Brief: Find every line of the records that has "column" and return it.

== Supplied information ==

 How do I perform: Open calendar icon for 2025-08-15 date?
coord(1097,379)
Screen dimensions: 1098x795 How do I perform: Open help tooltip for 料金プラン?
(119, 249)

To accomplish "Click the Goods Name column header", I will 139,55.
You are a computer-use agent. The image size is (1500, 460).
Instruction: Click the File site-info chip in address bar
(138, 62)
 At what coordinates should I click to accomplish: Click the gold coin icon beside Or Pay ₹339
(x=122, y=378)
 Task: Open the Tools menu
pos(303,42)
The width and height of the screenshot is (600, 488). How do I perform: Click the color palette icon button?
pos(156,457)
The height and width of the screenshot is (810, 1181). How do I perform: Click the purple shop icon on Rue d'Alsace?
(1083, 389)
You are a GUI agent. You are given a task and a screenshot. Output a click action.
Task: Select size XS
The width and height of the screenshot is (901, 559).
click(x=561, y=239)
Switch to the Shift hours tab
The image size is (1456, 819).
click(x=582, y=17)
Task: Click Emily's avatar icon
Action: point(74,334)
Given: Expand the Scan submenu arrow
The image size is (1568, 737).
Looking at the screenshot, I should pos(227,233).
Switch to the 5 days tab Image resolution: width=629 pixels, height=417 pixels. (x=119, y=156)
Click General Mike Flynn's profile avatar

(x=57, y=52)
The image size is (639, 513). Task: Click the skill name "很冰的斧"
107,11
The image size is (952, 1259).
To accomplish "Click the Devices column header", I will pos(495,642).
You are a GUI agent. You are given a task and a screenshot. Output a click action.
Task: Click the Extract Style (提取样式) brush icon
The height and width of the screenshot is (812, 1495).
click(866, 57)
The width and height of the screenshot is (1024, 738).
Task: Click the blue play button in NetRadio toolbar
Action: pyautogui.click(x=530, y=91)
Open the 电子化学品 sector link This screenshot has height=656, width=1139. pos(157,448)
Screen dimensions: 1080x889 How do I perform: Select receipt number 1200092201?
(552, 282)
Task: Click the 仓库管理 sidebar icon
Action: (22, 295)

===

Result for this task:
To accomplish "Click the Goods Name column header", I will 139,55.
To accomplish "Click the Devices column header", I will pos(495,642).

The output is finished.